UNITED STATES
SECURITIES AND EXCHANGE COMMISSION
WASHINGTON, D. C. 20549
_______________
FORM 8-K
CURRENT REPORT
Pursuant to Section 13 or 15 (d) of the
Securities Exchange Act of 1934
Date of Report (Date of earliest event
reported): March 12, 2009
| Bakers Footwear Group, Inc. | |
| (Exact Name of Registrant as Specified in Charter) | |
Missouri | | 000-50563 | | 43-0577980 |
(State or Other Jurisdiction of Incorporation) | | (Commission File Number) | | (I.R.S. Employer Identification Number) |
2815 Scott Avenue St. Louis, Missouri | | 63103 |
(Address of Principal Executive Offices) | | (Zip Code) |
| Registrant’s telephone number, including area code: | |
| | |
| (314) 621-0699 | |
Check the appropriate box below if the Form 8-K filing is intended to simultaneously satisfy the filing obligation of the registrant under any of the following provisions (see General Instruction A.2. below):
| o | Written communications pursuant to Rule 425 under the Securities Act (17 CFR 230.425) |
| o | Soliciting material pursuant to Rule 14a-12 under the Exchange Act (17 CFR 240.14a-12) |
| o | Pre-commencement communications pursuant to Rule 14d-2(b) under the Exchange Act (17 CFR 240.14d-2(b)) |
| o | Pre-commencement communications pursuant to Rule 13e-4(c) under the Exchange Act (17 CFR 240.13e-4(c)) |
Item 5.02. Departure of Directors or Certain Officers; Election of Directors; Appointment of Certain Officers; Compensatory Arrangements of Certain Officers.
(e) Compensation of Executive Officers
On March 12, 2009, Bakers Footwear Group, Inc. (the “Company”) awarded Peter A. Edison, the Company’s Chairman of the Board, Chief Executive Officer and President, Stanley K. Tusman, the Company’s Executive Vice President and Chief Planning Officer, Joseph R. Vander Pluym, the Company’s Executive Vice President and Chief Operations Officer, Mark D. Ianni, the Company’s Executive Vice President and Chief Merchandising Officer and Charles R. Daniel, III, the Company’s Vice President—Finance, Controller, Treasurer and Secretary, restricted stock which vests on the fifth anniversary of the grant date under the Bakers Footwear Group, Inc. 2005 Incentive Compensation Plan (the “2005 Plan”). A summary of the restricted stock awards is attached as Exhibit 10.1 hereto and is incorporated herein by reference. The Company’s form of Restricted Stock Award Agreement under the 2005 Plan is attached hereto as Exhibit 10.2 and is incorporated herein by reference. A copy of the 2005 Plan is incorporated as Exhibit 10.3 hereto and is incorporated herein by reference. The foregoing description of such exhibits contained herein is qualified in its entirety by the full text of such exhibits.
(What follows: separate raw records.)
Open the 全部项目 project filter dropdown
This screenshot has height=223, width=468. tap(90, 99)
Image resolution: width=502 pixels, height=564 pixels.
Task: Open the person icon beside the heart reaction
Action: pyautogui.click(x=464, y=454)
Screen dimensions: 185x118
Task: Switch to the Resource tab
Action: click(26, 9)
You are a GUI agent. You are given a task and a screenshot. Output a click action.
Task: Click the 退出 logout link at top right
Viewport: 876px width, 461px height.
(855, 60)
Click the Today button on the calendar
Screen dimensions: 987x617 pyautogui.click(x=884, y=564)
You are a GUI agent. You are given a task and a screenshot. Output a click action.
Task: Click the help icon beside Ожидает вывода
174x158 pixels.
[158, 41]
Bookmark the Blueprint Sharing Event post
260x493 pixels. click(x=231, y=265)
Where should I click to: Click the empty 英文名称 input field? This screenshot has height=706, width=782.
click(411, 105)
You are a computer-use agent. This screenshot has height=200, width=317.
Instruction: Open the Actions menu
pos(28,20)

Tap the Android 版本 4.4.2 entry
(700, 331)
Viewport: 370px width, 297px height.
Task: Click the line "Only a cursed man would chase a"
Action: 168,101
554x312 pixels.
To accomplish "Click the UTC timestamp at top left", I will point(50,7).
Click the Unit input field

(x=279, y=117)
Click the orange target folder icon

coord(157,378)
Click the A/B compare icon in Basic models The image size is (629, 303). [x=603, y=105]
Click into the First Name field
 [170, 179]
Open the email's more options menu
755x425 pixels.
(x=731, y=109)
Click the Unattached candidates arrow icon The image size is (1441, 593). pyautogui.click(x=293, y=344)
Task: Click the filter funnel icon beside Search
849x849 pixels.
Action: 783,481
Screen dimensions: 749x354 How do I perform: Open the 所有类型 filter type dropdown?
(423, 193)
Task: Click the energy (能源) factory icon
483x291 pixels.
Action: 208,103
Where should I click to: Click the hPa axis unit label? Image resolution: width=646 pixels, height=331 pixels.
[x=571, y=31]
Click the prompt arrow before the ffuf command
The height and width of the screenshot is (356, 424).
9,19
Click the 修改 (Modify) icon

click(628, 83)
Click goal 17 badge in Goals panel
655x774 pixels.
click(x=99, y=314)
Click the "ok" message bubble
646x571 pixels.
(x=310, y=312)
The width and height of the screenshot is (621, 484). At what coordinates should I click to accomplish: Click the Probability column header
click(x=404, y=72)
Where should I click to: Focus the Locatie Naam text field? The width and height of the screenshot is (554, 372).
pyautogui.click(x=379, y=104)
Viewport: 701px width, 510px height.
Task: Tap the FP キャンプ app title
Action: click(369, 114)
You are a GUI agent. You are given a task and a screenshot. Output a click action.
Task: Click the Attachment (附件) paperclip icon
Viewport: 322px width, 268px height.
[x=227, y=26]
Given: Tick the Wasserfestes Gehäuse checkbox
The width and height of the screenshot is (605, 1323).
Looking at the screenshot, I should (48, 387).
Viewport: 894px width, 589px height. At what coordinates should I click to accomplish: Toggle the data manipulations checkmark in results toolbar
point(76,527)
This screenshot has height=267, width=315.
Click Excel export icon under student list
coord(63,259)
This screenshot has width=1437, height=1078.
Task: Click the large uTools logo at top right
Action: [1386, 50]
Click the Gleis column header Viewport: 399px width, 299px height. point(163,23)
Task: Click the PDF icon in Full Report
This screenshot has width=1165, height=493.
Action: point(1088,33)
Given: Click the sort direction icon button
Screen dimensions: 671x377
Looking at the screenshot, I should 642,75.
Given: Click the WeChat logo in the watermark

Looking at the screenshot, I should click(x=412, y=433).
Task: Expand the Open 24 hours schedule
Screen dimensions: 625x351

On March 12, 2009, the Company also entered into cash bonus arrangements with the executive officers of the Company (the “Bonus Letters”), which set forth the potential bonus levels for those officers for the fiscal months of February 2009 through January 2010 (the “Bonus Period”). The Bonus Letters were approved by the Company’s Board of Directors on terms generally consistent with the Company’s Cash Bonus Plan. The Bonus Letters outline each officer’s potential cash bonus as a percentage of the officer’s cumulative salary based on the Company’s adjusted EBITDA, which is generally defined in the same manner as it is for purposes of a financial covenant in the Company’s $7.5 million three-year subordinated secured term loan, during the Bonus Period.
For any such bonus to be paid, adjusted EBITDA must be at least $8,800,000, in the case of Mr. Edison, and at least $8,000,000, in the case of the other officers. Maximum bonuses are payable if adjusted EBITDA is $14,100,000 or more. The size of these potential bonuses range between 12.50% and 99.17% of cumulative salary, in the case of Mr. Edison, and between 7.50% and 75% of cumulative salary, in the case of the other officers, depending on the level of adjusted EBITDA, as further set forth in the forms of the Bonus Letters. The maximum amount of this bonus for each officer is set forth below.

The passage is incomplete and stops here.